> _Arahan Singkat 1_:
Menurut teks tentang jenjang pendidikan agama, kira-kira pada usia berapa pemikiran logis anak mulai bertumbuh?
> _Arahan Singkat 2_:
Teruskan teks tentang jenjang pendidikan agama mulai dari titik terakhirnya.

> _Teks Bacaan_:
○ ○ ○ ○ ○

Pendidikan agama mempunyai jenjang dan tingkatan  sendiri-sendiri agar manusia bisa belajar dengan aktif dan efektif, demi menciptakan manusia yang berilmu  dan beragama dan berakhlaq mulia, dan bisa di banggakan oleh Negara yang tercinta ini

B.     Rumusan Masalah   
Dalam makalah ini, pemakalah akan mencoba membahas tentang
1.      Apa saja jenjang  tingkatan sekolah ?
2.      Upaya apa untuk meningkatkan kualitas SDM melalui dunia persekolahan ?
3.      Apa Fungsi pendidikan Agama ?

C.    Pembahasan
a.      Jenjang Tingkatan Sekolah
1.      Taman Kanak-kanak
    Tumbuhnya rasa agama dalam kepribadian anak dan terbentuknya  dasar nilai moral  yang baik, serta mulai terbina sikap positif terhadap agama. Kegiatan pendidikan agama pada usia kanak-kanak ini dikembangkan lebih banyak bersifat pengenalan, latihan dan pembiasaan. Kemampuan daya pikir anak pada usia ini belum memungkinkan untuk berfikir secara abstrak, karena pemikiran logis baru mulai bertumbuh kira-kira usia 7 tahun. Anak menyerap nilai-nilai melalui pengalaman yang di laluinya, baik melalui penglihatan, pendengaran, perlakuan yang diterimanya maupun latihan-latihan yang diberikan kepadanya.
    Kepribadia guru, sikap dan perilaku serta keyakinan beragama guru ikut diserap oleh anak didik secara tidak langsung.  Karena itu fungsi guru amat menentukan dalam pembinaan jiwa  agama pada anak di usia taman kanak-kanak. Jadi kita sebagai guru atau cagur ( calon guru ) harus benar-benar bisa menanamkan kepribadian kita di dalam dunia pendidikan agama ini, karena jika kita salah melangjkahkan kaki kita dalam dunia pendidikan maka jelas anak didik kita ikut menjadi salah satu yang menjadi korbannya, padahal mereka adalah calon-calon pemimpin yang harus kiata bina dan kita arahkan kejalan yang lurus dan benar. Biasanya sebelum anak memasuki jenjang taman kanak-kanak ini dimasukan dulu dalam PAUD “ Pendidikan Anak Usia Dini, agar mereka nanti lebih cepat perkembangan otaknya dalam beradaptasi dalam dunianya.

○ ○ ○ ○ ○

> _Isi Materi_:
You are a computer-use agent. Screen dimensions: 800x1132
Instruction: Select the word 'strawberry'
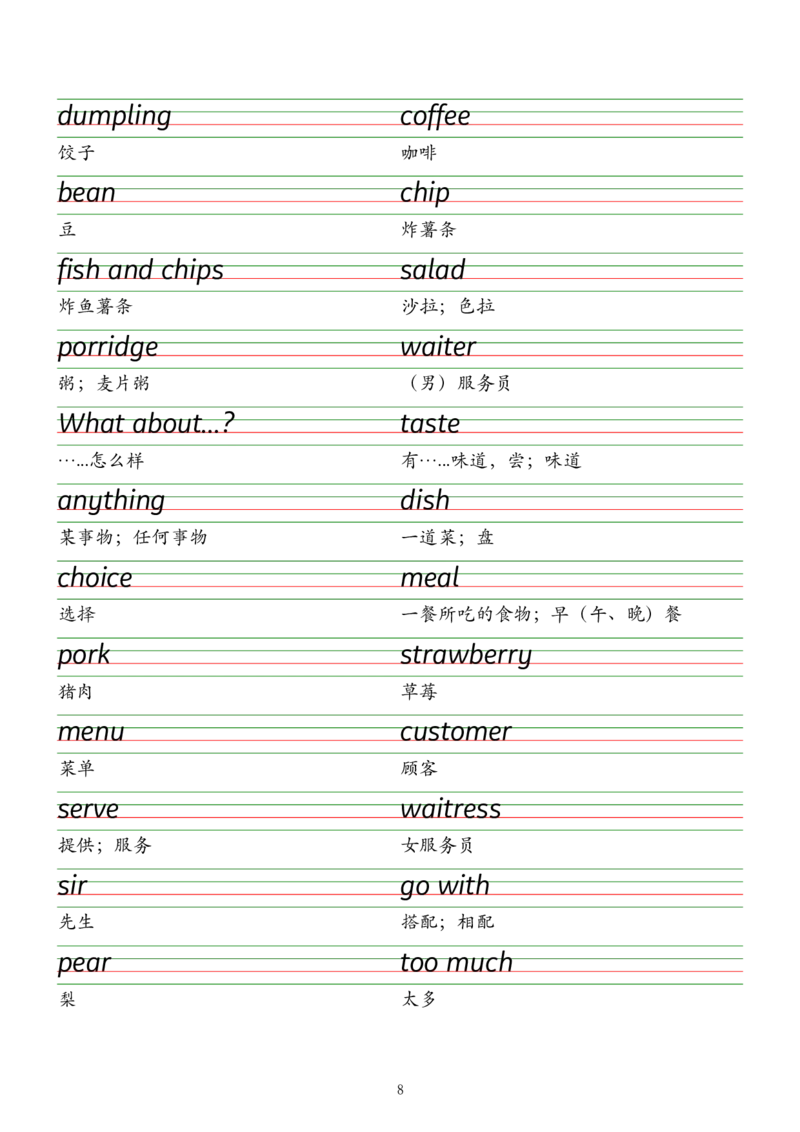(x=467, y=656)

○ ○ ○ ○ ○

> _Hasil Tugas 1_:
Kira-kira pada usia 7 tahun.

> _Hasil Tugas 2_:
2.      Sekolah Dasar
    Tertanamnya bekal dasar keimanan, akhlaq atau budi pekerti serta pengenalan, penghayatan dan pengamalan agama dalam kehidupan peserta didik, agar mampu melaksanakan agamanya secara benar.
                Ciri pertumbuhan yang terjadi peserta didik usia sekolah dasar ( 6-12 tahun ) antara lain anak sedang mengalami prertumbuhan kecerdasan yang cepat, pemikiran logis mulai tumbuh pada usia  kurang lebih 7 tahun, daya fantasinya berkembang  pesat, mereka juga aktif dan senang dalam upacara dan kegiatan keagamaan, sandiwara keagamaan.
    Pengaruh teman sebaya  pada anak usia sekolah dasar mendapatkan tempat yang layak karena itu kegiatan keagamaan yang dulakukan  secara bersama-sama dan ramai  sangat menyenangkan bagi mereka, misalnya pergi ke tempat peribadatan secara beramai-ramai, kerja bakti bersama-sama dan sebagainya.
3.      Sekolah Lanjutan Tingkat Pertama
    Tumbuh dan berkembangnya keimanan pada diri siswa, dan semakin mampu mengembangkan akhlaq/budi pekerti yang baik serta mengenal nilai moral agama dalam hubungan manusia dengan alam dan hubungan manusia  dengan Tuhannya.
    Peserta didik pada tingkat SLTP sedang mengalami perubahan jasmani yang sangat cepat dan mengakibatkan kegoncangan emosi, sehingga sangat memerlukan agama untuk menentramkan batinnya. Pertumbuhan jasmani terjadi baik dari luar maupun dalam , seperti perubahan karena berakhirnya kelenjar kanak-kanak berganti dengan kelenjar yang memproduksi hormon seks, yang mengakibatkan banyak perubahan pada tubuhnya.
    Pertumbuhan jasmani yang berjalan cepat itu tidak seimbang sehingga terjadi ketidakserasian gerak dan perilaku. Diantara perubahan yang merisaukan remaja yang tidak mengerti perubahan yang sedang di laluinya adalah perubahan suara, perubahan kelenjar menyebabkan mimpi atau mulai haid.
    Perkembangan kecerdasan telah sampai kepada mampu memahami hal yang abstrak ( Pada usia kurang lebih 13 tahun ) dan mampu mengambil kesimpulan yang abstrak dan kenyataan yang ditemuinya.
    Kegiatan pendidikan agama hendaknya mempertimbangkan semua perubahan dan kegoncangan yang dialami oleh sisaw SLTP ini, guru diharapkan mampu memahami keadaan jiwanya yang sedang goncang dan mampu membantunya dalam mengatasi berbagai kesulitan yang dialaminya.
4.      Sekolah Menengah Umum  
     Meningkatkan bekal pengetahuan, penghayatan dan pengamaln agama dalam kehidupannya serta mampu mencari hubungan agama dengan ilmu pengetahuan dan dengan kepentigan masyarakat.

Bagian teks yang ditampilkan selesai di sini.